La lueur blafarde des effets lumineux provoqués par dame nature éclairait de temps à autre une pièce plongée dans la pénombre et dans laquelle seul le feu dans la cheminée diffusait un peu de luminosité. Assis en face, dans un confortable fauteuil de cuir noir, un homme tout vêtu de blanc, un ballon à la main sirotait quelques gorgées de vin.
Ses cheveux couleur pétrole, striés de mèches grisonnantes, s'harmonisaient à la perfection avec sa barbe. Ses yeux fins possédaient l'éclat d'un ciel d'été. Le poids des années se lisait sur son visage où quelques rides se dessinaient. Posée contre l'un des accoudoirs, se trouvait une cane de bois et au pommeau d'argent en forme de tête d'aigle.

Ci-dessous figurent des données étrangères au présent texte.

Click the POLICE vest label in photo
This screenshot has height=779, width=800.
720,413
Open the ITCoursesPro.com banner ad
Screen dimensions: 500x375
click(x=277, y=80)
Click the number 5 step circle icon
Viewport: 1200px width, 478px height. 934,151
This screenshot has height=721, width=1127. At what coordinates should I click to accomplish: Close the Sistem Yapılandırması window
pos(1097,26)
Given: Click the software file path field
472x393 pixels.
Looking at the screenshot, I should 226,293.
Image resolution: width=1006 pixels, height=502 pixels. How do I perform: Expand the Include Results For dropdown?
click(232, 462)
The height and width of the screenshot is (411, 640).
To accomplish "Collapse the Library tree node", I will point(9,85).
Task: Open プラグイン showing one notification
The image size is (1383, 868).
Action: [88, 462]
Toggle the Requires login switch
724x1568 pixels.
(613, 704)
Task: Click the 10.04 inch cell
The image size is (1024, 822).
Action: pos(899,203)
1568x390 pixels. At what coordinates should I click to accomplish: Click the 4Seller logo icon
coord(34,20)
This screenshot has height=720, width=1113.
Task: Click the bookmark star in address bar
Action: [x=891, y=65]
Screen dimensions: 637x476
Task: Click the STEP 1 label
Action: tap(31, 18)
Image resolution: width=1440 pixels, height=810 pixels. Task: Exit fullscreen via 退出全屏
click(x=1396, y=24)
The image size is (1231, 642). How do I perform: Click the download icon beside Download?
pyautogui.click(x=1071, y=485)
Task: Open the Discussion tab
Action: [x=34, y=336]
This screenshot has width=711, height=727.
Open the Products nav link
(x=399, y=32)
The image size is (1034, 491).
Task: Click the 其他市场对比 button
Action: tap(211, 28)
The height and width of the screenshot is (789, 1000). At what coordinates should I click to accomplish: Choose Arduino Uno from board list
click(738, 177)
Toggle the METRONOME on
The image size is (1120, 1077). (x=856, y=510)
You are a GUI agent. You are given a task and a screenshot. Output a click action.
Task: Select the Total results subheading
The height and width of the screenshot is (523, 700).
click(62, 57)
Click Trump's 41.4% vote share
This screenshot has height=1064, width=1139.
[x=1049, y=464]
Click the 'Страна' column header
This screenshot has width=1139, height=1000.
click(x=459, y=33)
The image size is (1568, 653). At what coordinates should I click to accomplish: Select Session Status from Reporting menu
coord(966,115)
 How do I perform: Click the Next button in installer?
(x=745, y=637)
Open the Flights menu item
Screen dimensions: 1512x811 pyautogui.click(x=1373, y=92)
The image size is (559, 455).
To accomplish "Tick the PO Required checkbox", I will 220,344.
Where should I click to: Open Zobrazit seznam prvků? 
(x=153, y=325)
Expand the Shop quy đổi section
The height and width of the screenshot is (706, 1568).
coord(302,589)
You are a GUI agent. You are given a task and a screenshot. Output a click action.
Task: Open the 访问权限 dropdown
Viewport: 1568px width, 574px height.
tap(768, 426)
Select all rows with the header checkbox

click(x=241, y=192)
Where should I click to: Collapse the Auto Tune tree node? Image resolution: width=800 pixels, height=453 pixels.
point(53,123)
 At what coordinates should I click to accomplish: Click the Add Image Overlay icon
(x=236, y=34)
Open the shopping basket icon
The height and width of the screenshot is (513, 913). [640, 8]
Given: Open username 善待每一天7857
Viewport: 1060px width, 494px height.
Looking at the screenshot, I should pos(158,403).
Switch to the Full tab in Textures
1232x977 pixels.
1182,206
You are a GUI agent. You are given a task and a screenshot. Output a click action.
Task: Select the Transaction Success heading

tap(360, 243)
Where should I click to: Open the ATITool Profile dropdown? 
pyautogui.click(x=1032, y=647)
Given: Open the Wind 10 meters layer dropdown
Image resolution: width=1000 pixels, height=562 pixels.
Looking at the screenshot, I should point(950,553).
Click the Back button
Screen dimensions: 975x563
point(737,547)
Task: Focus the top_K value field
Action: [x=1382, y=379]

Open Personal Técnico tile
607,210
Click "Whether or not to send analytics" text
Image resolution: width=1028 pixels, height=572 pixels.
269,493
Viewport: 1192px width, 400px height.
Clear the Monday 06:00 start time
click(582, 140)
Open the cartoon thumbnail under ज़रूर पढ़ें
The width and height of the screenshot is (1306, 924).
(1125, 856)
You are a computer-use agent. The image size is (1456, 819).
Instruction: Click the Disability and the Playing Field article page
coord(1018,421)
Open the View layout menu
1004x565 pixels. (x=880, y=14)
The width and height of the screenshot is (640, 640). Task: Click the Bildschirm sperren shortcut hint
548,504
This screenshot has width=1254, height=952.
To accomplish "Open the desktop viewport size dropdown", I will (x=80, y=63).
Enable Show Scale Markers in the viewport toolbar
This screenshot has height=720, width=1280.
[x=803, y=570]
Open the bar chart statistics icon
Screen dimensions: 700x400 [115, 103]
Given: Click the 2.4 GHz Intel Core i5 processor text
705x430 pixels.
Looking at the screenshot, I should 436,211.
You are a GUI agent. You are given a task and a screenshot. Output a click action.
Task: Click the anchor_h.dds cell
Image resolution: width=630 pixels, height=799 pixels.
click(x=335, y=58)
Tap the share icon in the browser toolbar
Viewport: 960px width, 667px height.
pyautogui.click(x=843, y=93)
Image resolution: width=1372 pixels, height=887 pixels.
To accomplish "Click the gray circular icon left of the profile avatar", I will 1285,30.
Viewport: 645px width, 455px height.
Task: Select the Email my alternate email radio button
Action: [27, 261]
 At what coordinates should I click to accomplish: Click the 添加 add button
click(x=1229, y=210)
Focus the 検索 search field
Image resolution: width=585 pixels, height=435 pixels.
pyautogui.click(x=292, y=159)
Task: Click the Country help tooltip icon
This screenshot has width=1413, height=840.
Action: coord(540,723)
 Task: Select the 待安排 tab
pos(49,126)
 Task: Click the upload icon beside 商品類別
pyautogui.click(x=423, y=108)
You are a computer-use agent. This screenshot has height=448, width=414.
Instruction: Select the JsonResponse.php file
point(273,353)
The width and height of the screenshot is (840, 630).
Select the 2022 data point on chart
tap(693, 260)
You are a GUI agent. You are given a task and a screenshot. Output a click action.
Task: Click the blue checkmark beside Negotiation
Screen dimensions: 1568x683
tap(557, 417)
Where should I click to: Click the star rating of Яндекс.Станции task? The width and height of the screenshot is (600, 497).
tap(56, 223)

La porte s'ouvrit derrière lui. Un bruit de pas retentit au milieu du tumulte extérieur pour s'immobiliser à la gauche du fauteuil. L'individu était un vieil homme arborant fièrement un costume de domestique. Ses traits fins contrastaient fortement avec la carrure plus imposante de son employeur. Il s'inclina légèrement en avant et annonça :
"Vos invités sont arrivés, Monsieur.
- Bien, Gregor."
Doucement, il déplia sa haute silhouette et attrapa sa cane et abandonna son verre sur le petit guéridon.
D'un pas lent et assuré, il se dirigeait vers la sortie. Il dépassait son domestique qui se courbait respectueusement lorsque tout à coup, la porte vitrée explosa. Les débris volèrent et se répandirent sur le sol tandis qu'une masse sombre roulait jusqu'aux pieds du maître des lieux.